Contrairement à ses prédécesseurs, les calendriers de Dunhuang ne sont pas muets quant à ceux qui les produisirent. Une dizaine de noms de copistes ou d’auteurs sont en effet mentionnés et, parmi eux, le plus actif et le plus célèbre, s’appelle Zhai Fengda. Grâce à sa biographie, nous savons désormais que l’apprentissage des techniques calendaires allait de pair avec l’étude de diverses méthodes divinatoires, dont l’enseignement était dispensé dans l’école préfectorale de Dunhuang. De surcroit, une telle formation, couplée avec d’autres indices (décalage des jours, retard des noms d’ères), ne laisse aucun doute sur le fait que les calendriers étaient élaborés localement, et qu’ils n’étaient plus de simples copies d’exemplaires venus du gouvernement central, ainsi que l’imposaient les règlements impériaux. Zhai, qui occupa des fonctions administratives de plus en plus élevées, avait donc le profil d’un fonctionnaire devin.
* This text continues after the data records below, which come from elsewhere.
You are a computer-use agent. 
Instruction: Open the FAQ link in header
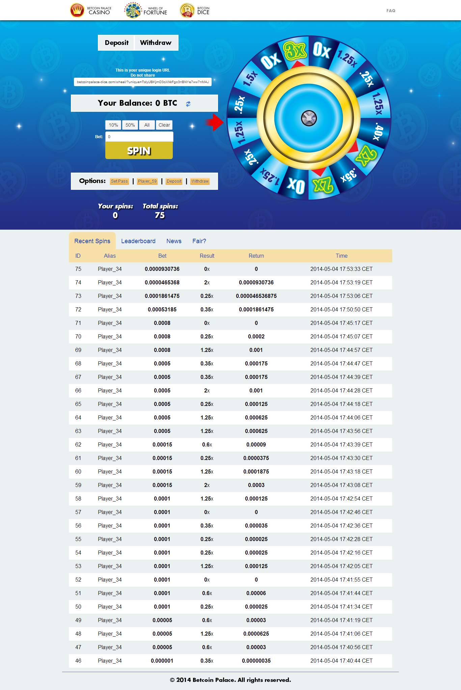390,11
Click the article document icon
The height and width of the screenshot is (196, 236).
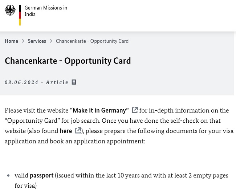click(x=74, y=82)
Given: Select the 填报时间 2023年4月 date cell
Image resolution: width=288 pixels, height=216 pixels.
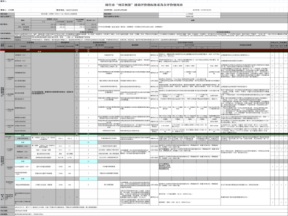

Contenus astronomiques et hémérologiques

Les annotations relèvent de l’astronomie et de l’hémérologie. En dehors des périodes solaires, lunaires et phénologiques, de la longueur du jour et de la nuit, de l’orientation du soleil au lever et au coucher, les calendriers ont hérité des Sogdiens, venus de l’Asie centrale, de la semaine planétaire. Signalée notamment par l’inscription en rouge du nom des dimanches (ch. : mi, sog. : mîr), elle disparaîtra dans les calendriers chinois postérieurs. Les activités quotidiennes qu’il convient de faire sont déterminées par des « esprits », des jours, des mois et de l’année, dont la localisation dépend entièrement des paramètres de ces unités de temps. Grosso modo, on peut déduire de ces activités une bonne dizaine de catégories :

1) Activités officielles (prise de fonctions, promotion) ;
2) Soins corporels (prendre un bain, se couper les ongles, se laver et se raser la tête) ;
3) Funérailles (mise en bière, inhumation) ;
4) Travaux domestiques (balayer, arranger le lit, filer, faire des vêtements) ;
5) Activités rituelles (exorcismes, sacrifices) ;
6) Activités médicales (prendre des médicaments, soigner les maladies) ;
7) Travaux agricoles (planter, couper du bois, réparer la meule, ouvrir les canaux, pêcher, chasser) ;
8) Constructions (obturer, réparer, construire, détruire, hisser la poutre faîtière, creuser un puits) ;
9) Mariages ;
10) Instruction (aller à l’école) ;
11) Déplacements (sortir en voyage, déménager) ;
12) Activités commerçantes (rassembler les biens, vendre des esclaves, des animaux domestiques) ;
13) Affaires militaires, uniquement dans les préfaces (ne pas faire sortir l’armée, ne pas attaquer) ;
14) Divertissements, uniquement dans les préfaces (réunir des hôtes, banqueter, jouer de la musique).

Les activités les plus représentées sont celles concernant les constructions et les rituels, viennent ensuite de très près les funérailles, puis les travaux domestiques et les activités médicales. Sur ce dernier type d’activités, en dehors de ces notations, apparaissent à partir du Xe siècle dans un registre à part entière (le plus souvent le registre placé dans la partie inférieure du calendrier), deux méthodes divinatoires qui pour la première (renshen, localisation de l’esprit de l’homme dans son corps) indique en fonction des jours les endroits du corps où on ne peut pratiquer ni l’acuponcture, ni la moxibustion, et pour la seconde (riyou, localisation du transfert de l’esprit du jour) les directions dans lesquelles on ne peut pas accoucher (Pelliot chinois 2705).